**WHAT YOU ARE ASKED TO DO**
Filter the listing and keep only the lines with the word "Polyrattan".

**SUPPLIED RECORDS**
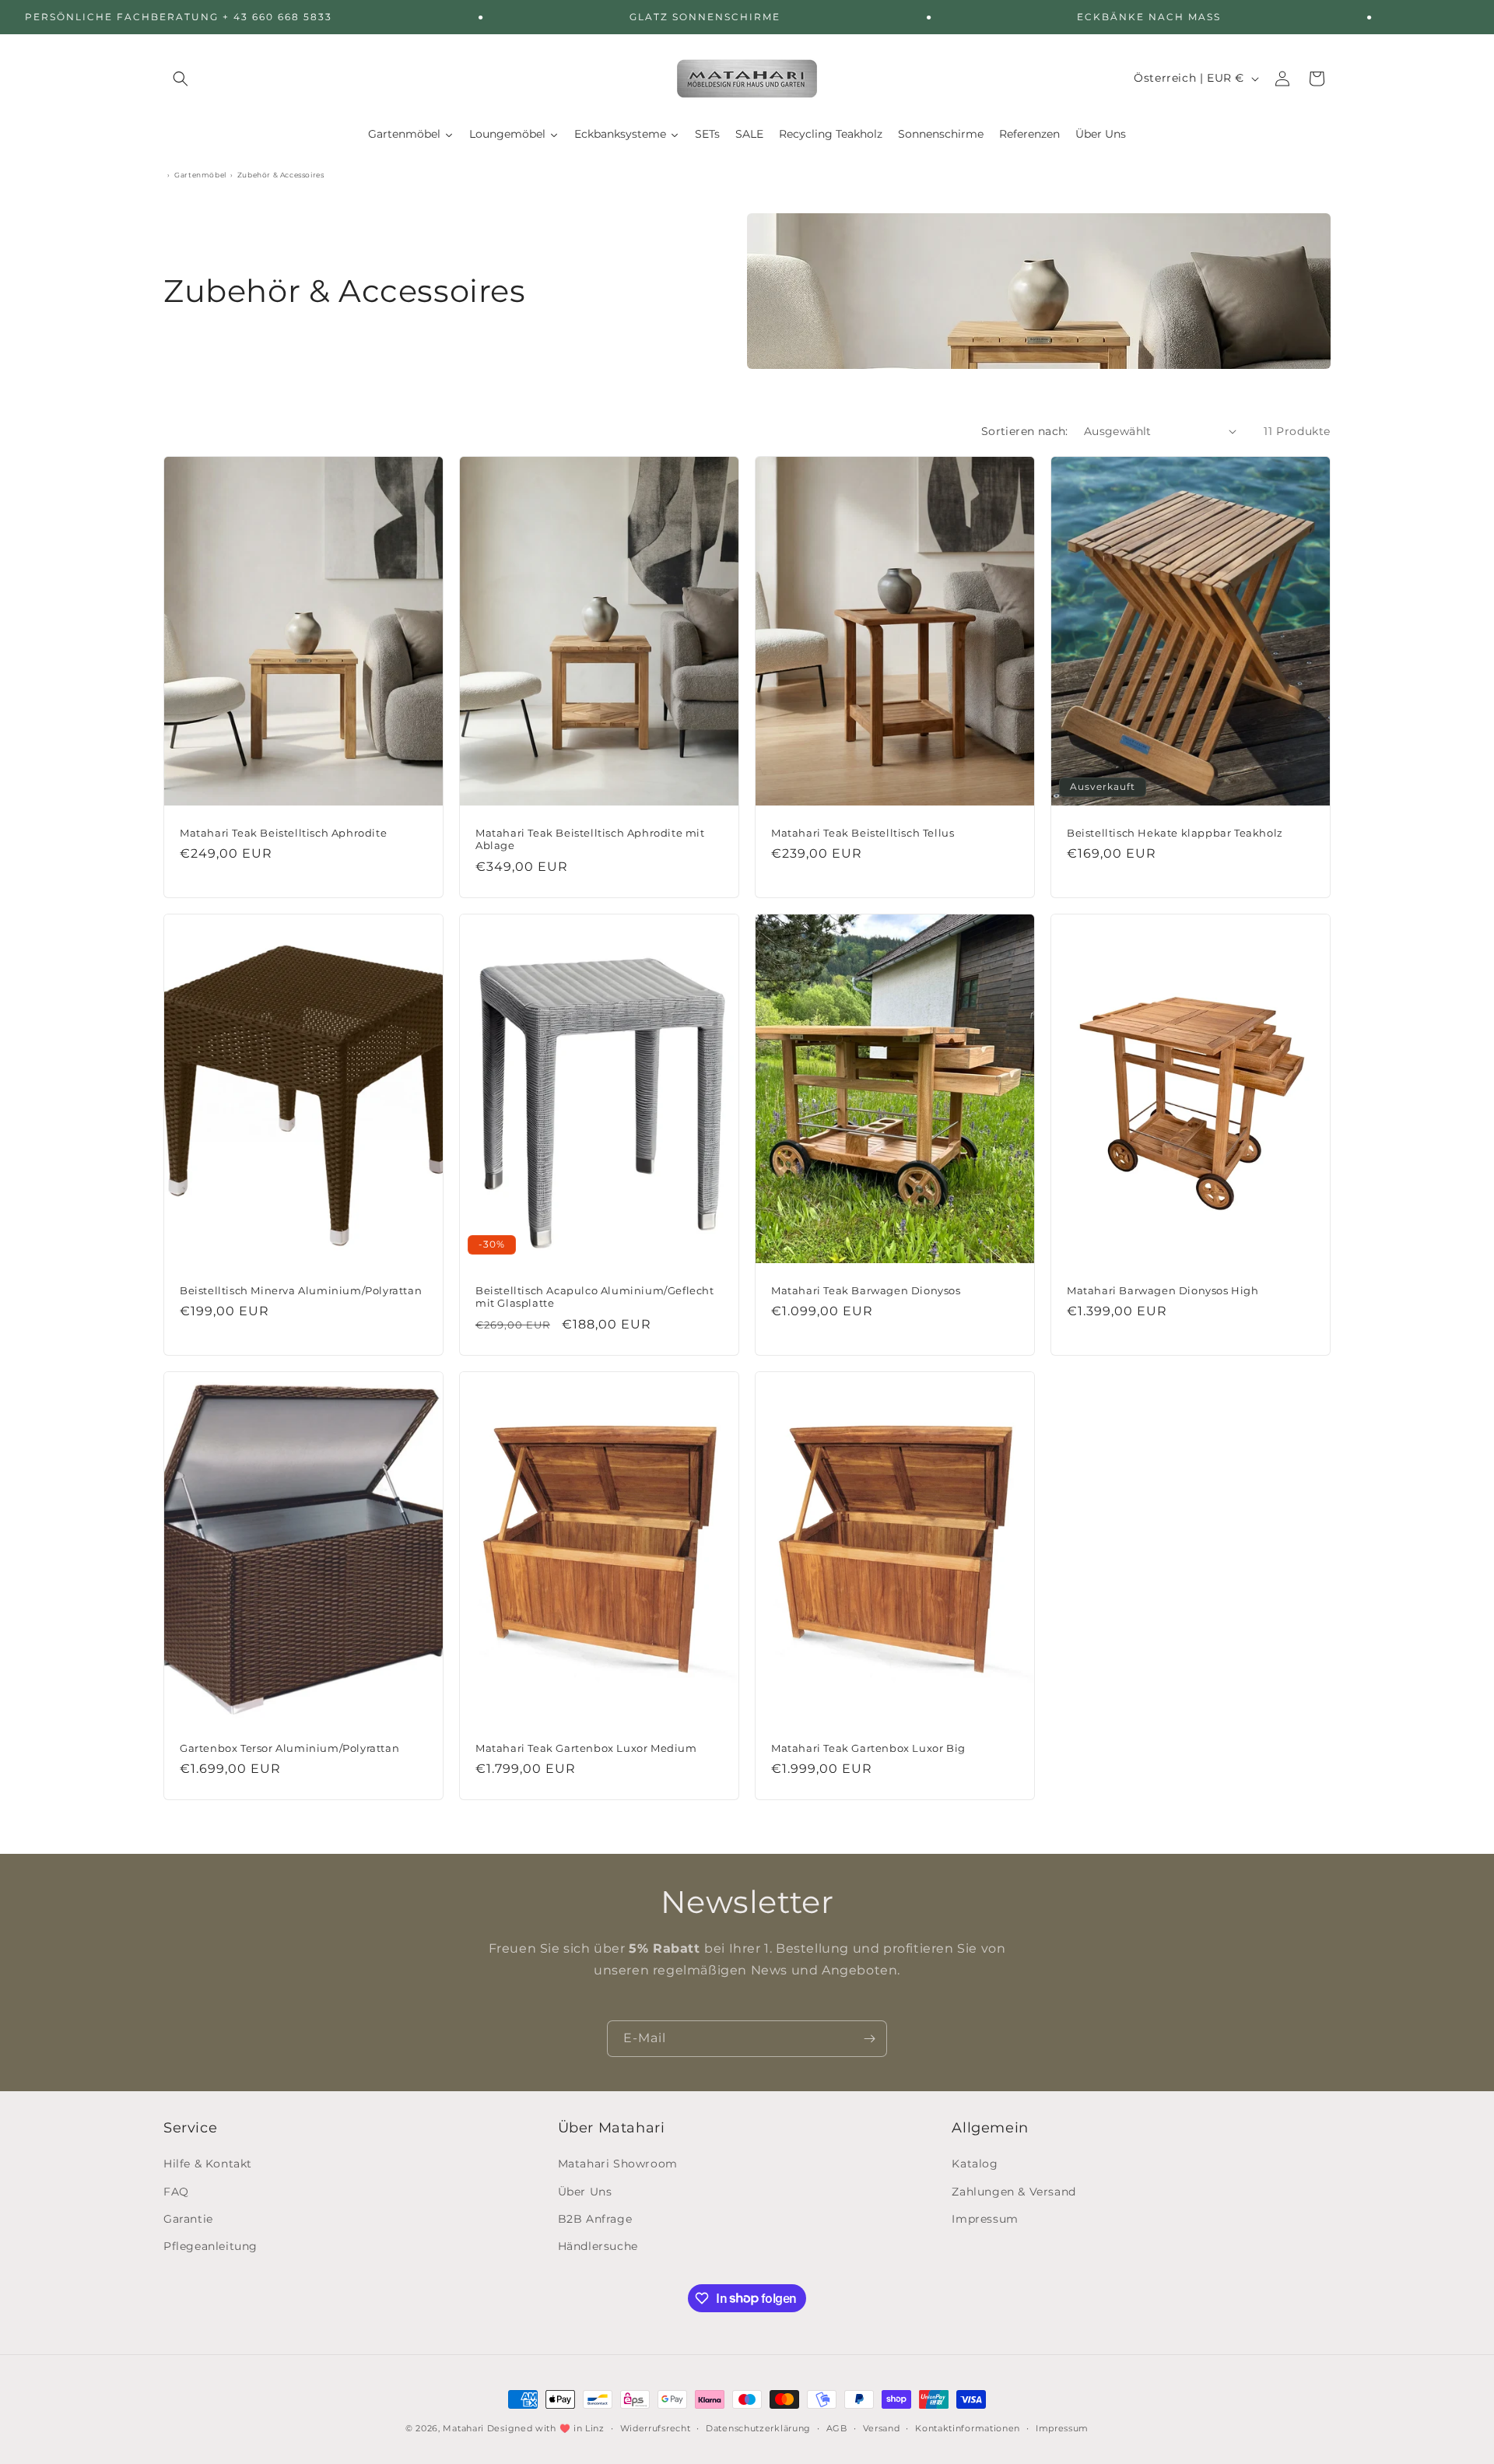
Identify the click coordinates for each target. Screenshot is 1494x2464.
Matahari (463, 2428)
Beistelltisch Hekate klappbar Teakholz (1175, 832)
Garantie (188, 2219)
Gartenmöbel (200, 175)
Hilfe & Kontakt (207, 2164)
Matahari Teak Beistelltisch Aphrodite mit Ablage (590, 838)
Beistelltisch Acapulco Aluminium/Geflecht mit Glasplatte (594, 1296)
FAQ (176, 2192)
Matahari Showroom (618, 2164)
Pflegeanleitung (210, 2246)
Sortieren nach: (1024, 431)
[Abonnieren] (869, 2038)
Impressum (985, 2219)
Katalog (975, 2164)
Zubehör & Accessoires (280, 175)
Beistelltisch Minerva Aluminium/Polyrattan (301, 1289)
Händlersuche (598, 2246)
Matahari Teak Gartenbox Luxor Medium (586, 1748)
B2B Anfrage (595, 2219)
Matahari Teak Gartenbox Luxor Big (868, 1748)
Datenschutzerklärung (758, 2427)
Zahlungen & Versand (1013, 2192)
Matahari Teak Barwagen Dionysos (866, 1289)
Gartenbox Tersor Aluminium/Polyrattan (289, 1748)
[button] (180, 78)
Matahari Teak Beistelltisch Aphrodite (283, 832)
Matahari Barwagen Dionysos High (1163, 1289)
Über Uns (585, 2192)
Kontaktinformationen (967, 2427)
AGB (836, 2427)
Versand (881, 2427)
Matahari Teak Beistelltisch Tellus (862, 832)
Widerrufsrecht (655, 2427)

**TASK OUTPUT**
Beistelltisch Minerva Aluminium/Polyrattan (301, 1289)
Gartenbox Tersor Aluminium/Polyrattan (289, 1748)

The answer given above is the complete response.